Hommage à Vera Molnár

L’Institut national d’histoire de l’art rend hommage à Vera Molnár

C’est avec une profonde tristesse que l’Institut national d’histoire de l’art (INHA) rend hommage à l’artiste de l’abstraction géométrique et de l’art génératif, Vera Molnár, décédée aujourd’hui à l’âge de 99 ans. Elle avait noué avec l’INHA des liens profonds qui se sont concrétisés par le don d’un corpus important d’estampes en 2022 dans lequel la dimension pionnière et généreuse de son œuvre, reflétait pleinement sa personnalité. Sa disparition laisse un vide immense dans le monde de l’art, qu’elle contribuait encore récemment à animer, au contact des jeunes créatrices et créateurs qui venaient lui rendre visite.
 
Vera Molnár est née en 1924 à Budapest où elle a suivi l’enseignement classique des Beaux-arts dont elle sort diplômée, professeur d’histoire de l’art et d’esthétique en 1947. Cette même année, elle quitte la Hongrie et s’installe à Paris. Choisissant très vite sa famille picturale, celle de l’abstraction géométrique, elle est durant les années 1950 une constructiviste radicale qui refuse de qualifier d’« art » ce qu’elle considère avec l’appui théorique de son mari François, scientifique, psycho-physiologiste, comme des expérimentations. Dans cet esprit, elle invente dès 1959 une « machine imaginaire », procédé conceptuel proto-informatique qui consiste à se donner des instructions de composition parfaitement définies qu’accompagne ensuite une réalisation systématique, à la manière d’une machine. Elle n’a qu’un pas à franchir, en 1968, en utilisant véritablement un ordinateur pour l’aider à concevoir des œuvres, issues de programmes, d’algorithmes qu’elle apprend à maîtriser faisant d’elle l’artiste pionnière en France du dessin génératif. Curieuse de tous les matériaux et de tous les supports, elle dessine, colle, peint, conçoit des sculptures, programme, photographie, réalise des installations, des livres d’artiste (les livrimages) et un formidable Journal intime (1976-2020) d’ordre plastique en vingt-deux volumes de presque 5000 pages.

 

Dès qu’elle le peut, Vera Molnár réalise également des estampes. Initiée aux Beaux-arts, elle sait très jeune comment graver sur bois ou sur linoléum, mais fait par la suite appel à des professionnels pour réaliser avec elle un grand nombre d’éditions. En 2022, elle décide d’en réunir un corpus important pour en faire don à la bibliothèque de l’INHA, constitué de 264 estampes, 2 portfolios et 12 maquettes préparatoires.
 
Ce don constitue un ensemble exceptionnel, représentatif de l’ensemble du travail de l’artiste, unique dans les collections publiques françaises et étrangères.
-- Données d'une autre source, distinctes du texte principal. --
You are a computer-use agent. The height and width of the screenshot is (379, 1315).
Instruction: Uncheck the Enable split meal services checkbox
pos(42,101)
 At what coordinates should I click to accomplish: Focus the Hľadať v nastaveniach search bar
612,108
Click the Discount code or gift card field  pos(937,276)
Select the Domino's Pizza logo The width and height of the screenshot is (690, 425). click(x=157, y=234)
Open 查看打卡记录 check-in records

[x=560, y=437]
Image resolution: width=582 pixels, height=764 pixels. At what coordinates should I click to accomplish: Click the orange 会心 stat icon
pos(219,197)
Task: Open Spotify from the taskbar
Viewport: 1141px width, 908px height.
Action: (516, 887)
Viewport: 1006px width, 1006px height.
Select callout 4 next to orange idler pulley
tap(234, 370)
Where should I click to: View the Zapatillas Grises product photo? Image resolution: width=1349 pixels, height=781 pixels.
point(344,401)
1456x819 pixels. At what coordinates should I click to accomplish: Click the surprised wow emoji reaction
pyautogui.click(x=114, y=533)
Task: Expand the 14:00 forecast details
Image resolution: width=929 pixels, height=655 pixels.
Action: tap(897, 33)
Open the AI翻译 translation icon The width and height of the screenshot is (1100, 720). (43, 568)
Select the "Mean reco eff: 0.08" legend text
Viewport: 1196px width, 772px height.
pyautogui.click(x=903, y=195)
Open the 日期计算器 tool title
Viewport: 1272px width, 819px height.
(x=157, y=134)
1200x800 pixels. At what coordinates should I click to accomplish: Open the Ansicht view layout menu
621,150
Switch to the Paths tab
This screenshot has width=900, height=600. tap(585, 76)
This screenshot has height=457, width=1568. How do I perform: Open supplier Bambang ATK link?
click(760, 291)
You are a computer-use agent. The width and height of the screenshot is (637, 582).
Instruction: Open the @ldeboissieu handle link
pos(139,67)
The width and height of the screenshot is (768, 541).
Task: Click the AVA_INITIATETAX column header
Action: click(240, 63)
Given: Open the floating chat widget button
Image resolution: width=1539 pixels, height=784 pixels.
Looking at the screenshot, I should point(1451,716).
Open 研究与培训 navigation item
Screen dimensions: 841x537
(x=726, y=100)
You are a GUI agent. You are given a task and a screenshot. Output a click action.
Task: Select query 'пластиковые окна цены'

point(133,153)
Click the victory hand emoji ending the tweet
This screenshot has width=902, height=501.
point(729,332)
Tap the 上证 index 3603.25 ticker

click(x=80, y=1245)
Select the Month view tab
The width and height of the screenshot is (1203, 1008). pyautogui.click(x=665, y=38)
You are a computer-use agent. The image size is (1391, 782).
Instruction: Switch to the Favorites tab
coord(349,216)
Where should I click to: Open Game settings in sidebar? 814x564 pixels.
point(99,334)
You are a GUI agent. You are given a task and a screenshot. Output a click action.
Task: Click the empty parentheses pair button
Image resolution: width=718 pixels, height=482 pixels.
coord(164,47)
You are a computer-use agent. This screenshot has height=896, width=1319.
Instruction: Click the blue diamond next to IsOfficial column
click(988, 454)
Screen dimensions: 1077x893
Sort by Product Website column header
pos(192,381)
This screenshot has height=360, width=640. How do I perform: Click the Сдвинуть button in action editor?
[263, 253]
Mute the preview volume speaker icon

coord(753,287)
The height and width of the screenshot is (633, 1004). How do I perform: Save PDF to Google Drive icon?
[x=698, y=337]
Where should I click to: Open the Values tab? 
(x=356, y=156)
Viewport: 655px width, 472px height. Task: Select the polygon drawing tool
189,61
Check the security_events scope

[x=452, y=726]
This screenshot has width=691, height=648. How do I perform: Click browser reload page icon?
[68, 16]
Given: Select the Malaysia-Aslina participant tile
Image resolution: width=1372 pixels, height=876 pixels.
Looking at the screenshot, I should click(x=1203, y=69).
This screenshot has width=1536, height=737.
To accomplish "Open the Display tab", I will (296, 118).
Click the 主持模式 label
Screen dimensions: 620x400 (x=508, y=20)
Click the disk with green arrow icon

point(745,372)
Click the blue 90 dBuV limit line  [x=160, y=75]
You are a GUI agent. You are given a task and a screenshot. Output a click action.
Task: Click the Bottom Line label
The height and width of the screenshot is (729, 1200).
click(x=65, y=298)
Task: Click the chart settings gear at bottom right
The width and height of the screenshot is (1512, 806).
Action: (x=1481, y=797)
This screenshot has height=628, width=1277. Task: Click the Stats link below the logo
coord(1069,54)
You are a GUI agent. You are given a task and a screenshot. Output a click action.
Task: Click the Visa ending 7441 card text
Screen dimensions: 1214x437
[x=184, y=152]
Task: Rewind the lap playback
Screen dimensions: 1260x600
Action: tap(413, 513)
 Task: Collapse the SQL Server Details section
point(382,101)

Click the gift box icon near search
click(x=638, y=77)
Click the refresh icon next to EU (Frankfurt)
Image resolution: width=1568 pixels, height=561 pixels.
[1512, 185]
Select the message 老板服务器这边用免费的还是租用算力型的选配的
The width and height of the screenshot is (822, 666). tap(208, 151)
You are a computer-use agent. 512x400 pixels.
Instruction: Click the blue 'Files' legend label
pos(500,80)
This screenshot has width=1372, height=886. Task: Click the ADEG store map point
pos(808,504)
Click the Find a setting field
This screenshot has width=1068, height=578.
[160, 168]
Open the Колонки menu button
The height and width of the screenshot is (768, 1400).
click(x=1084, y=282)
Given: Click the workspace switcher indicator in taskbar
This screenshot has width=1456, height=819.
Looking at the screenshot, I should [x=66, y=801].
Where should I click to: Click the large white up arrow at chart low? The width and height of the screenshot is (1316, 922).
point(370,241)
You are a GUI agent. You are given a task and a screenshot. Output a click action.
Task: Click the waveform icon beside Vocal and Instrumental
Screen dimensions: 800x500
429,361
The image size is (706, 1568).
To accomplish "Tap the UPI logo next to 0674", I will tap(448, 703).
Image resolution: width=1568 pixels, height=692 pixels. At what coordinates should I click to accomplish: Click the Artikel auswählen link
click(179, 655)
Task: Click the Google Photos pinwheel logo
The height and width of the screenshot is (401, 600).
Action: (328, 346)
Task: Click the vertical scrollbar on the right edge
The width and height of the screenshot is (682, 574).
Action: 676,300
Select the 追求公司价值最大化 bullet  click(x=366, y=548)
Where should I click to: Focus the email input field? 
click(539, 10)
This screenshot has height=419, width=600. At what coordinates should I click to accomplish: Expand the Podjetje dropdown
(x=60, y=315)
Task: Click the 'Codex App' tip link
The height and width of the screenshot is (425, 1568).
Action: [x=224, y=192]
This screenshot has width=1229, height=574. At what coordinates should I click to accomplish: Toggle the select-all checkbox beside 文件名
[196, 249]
Ses œuvres appartiennent à des familles formelles travaillées, reprises, réinvesties durant plusieurs dizaines d’années. Les Sainte-Victoire Blues font ainsi directement référence au motif cézannien, dessiné et peint des centaines de fois par Vera Molnár. Les Lettres de ma mère font écho à la modélisation informatique de l’écriture de la mère de l’artiste, lui écrivant de Budapest, et dont l’écriture, au fil des ans, devenait de plus en plus saccadée en fin de ligne, l’artiste la définissant comme « un peu gothique, en même temps un peu hystérique » mais à chaque fois lui procurant une sensation de « bombardement visuel. » Les 4 carrés rouges, les Brèches3 triades 3 couleurs, Ordinateur miroir de la main, Hypertransformations hommage à Klimt et les nombreuses autres séries investissent la forme paradigmatique de l’univers de l’abstraction géométrique : le carré. Découpé, décalé, chevauché, abouché, poussé, recouvert, faisant naître de son déplacement d’autres formes, incises, triangles, quadrangles, lettres peut-être, le carré, les carrés se déboîtent, esquissent une figure d’équilibre ou génèrent une indécision perceptive, c’est à chacune, chacun, de s’y frotter l’œil et de décider pour soi.

 

À la nouvelle de sa disparition, c’est bien l’héritage vivant d’une immense créatrice que l’INHA désire perpétuer ; celui d’une aventurière des formes, de l’ordre et du désordre, jouant et se déjouant de la tradition. Derrière les programmes, algorithmes et systèmes de Vera Molnár résident de la pensée et des idées, mais aussi de la tendresse et de l’amusement ; en un mot, de la vie. C’est une artiste générative à tous points de vue qui nous quitte aujourd’hui.
 
Le directeur de l’INHA, Éric de Chassey, le directeur de sa bibliothèque, Jérôme Bessière, ainsi que Vincent Baby, chef de projet à l’INHA, proche ami et spécialiste de Vera Molnár, tiennent à adresser leurs sincères condoléances à l’ensemble de ses proches.